(Provided data):

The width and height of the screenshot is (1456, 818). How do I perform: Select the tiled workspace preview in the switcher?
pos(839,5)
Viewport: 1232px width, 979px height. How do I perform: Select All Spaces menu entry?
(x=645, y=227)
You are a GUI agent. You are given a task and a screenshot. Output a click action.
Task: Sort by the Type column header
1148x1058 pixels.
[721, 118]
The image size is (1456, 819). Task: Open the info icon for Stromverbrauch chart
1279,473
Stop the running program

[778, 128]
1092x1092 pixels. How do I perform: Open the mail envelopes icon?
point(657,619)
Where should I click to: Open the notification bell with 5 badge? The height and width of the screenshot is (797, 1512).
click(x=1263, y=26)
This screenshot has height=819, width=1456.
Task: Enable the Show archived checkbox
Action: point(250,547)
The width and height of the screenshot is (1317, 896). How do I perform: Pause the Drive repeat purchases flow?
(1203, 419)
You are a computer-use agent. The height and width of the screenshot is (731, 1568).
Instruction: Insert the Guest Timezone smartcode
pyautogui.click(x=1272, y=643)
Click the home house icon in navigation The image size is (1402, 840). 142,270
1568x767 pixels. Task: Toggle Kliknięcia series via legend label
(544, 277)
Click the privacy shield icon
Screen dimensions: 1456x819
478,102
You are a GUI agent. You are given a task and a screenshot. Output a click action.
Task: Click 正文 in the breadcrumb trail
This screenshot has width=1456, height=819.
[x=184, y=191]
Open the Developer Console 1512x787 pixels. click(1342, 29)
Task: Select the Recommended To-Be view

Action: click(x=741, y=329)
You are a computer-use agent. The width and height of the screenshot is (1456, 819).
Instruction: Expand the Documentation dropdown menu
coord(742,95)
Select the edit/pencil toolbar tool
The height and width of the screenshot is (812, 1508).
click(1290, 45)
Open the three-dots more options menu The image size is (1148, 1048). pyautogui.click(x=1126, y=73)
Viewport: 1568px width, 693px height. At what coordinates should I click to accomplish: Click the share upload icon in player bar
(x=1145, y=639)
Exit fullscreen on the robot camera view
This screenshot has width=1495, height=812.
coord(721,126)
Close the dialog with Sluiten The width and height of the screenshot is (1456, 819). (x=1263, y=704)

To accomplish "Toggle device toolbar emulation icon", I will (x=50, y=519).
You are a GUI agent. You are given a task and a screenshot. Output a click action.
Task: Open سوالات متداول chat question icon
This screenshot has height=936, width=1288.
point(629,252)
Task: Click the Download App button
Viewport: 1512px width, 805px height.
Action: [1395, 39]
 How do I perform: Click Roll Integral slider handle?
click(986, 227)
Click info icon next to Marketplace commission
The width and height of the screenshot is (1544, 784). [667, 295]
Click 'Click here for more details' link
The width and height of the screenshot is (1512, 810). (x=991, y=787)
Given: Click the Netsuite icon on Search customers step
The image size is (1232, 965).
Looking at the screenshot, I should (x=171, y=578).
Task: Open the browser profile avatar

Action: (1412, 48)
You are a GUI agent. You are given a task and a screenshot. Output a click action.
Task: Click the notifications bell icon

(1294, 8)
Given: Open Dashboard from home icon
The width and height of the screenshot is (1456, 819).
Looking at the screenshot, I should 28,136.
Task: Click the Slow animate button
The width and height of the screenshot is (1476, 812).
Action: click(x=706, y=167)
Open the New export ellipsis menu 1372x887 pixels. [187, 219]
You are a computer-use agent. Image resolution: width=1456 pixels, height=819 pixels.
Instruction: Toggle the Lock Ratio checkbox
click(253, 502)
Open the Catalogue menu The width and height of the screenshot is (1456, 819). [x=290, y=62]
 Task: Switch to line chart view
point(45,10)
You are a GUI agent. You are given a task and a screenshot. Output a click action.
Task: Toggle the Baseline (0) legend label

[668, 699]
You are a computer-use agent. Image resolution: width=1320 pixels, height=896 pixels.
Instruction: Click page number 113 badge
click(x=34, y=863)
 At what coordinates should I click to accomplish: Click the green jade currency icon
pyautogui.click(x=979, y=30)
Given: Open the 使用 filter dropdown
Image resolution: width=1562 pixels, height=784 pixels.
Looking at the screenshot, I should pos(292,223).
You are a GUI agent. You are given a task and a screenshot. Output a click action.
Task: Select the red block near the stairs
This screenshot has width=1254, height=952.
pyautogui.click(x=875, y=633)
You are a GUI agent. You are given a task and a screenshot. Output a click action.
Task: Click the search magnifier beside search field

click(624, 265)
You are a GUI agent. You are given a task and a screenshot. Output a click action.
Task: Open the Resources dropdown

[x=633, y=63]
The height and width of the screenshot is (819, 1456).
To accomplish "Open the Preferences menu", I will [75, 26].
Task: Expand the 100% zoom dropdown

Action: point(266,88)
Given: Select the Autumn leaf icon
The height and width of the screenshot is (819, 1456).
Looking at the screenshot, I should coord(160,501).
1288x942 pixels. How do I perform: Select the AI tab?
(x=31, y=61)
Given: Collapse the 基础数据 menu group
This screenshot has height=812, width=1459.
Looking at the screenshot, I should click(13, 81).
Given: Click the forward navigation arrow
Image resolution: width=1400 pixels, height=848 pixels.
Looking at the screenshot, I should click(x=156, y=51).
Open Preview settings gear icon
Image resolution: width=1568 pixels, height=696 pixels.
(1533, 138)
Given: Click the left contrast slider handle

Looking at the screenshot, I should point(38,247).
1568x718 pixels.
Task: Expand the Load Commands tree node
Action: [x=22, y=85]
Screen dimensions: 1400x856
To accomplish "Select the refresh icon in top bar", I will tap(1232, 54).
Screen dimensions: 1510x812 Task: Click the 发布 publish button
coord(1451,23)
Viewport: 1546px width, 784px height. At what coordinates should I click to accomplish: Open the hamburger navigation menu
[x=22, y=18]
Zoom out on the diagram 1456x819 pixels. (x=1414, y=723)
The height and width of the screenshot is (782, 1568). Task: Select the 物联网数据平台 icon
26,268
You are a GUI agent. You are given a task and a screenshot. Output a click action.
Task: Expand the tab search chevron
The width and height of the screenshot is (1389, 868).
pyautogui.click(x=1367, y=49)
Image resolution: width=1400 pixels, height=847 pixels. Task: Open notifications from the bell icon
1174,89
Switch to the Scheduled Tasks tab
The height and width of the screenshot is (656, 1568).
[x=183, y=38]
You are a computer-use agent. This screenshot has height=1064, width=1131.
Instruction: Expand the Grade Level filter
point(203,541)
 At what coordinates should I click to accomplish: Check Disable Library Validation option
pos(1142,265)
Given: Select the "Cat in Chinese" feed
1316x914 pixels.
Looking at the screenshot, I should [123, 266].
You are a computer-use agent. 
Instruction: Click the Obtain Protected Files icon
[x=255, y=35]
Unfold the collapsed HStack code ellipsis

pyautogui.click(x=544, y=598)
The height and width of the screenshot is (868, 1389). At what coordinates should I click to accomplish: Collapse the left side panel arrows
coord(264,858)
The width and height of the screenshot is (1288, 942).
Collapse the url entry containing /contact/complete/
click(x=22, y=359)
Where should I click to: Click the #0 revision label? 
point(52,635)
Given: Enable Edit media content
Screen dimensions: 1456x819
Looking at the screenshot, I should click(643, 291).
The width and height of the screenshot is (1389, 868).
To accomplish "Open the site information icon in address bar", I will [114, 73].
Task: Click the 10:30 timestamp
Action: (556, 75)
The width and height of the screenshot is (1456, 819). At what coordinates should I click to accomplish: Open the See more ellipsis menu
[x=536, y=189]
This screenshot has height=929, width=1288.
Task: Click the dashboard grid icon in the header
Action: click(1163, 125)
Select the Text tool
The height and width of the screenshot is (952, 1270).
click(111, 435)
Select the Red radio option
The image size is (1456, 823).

(Exercise goal): Of the entries above, transcribe exactly those lines that fall between the line containing "Where should I click to: Open" and the line containing "Click the home", together with those two lines.

(Output for this task):
Where should I click to: Open the notification bell with 5 badge? The height and width of the screenshot is (797, 1512).
click(x=1263, y=26)
This screenshot has height=819, width=1456.
Task: Enable the Show archived checkbox
Action: point(250,547)
The width and height of the screenshot is (1317, 896). How do I perform: Pause the Drive repeat purchases flow?
(1203, 419)
You are a computer-use agent. The height and width of the screenshot is (731, 1568).
Instruction: Insert the Guest Timezone smartcode
pyautogui.click(x=1272, y=643)
Click the home house icon in navigation The image size is (1402, 840). 142,270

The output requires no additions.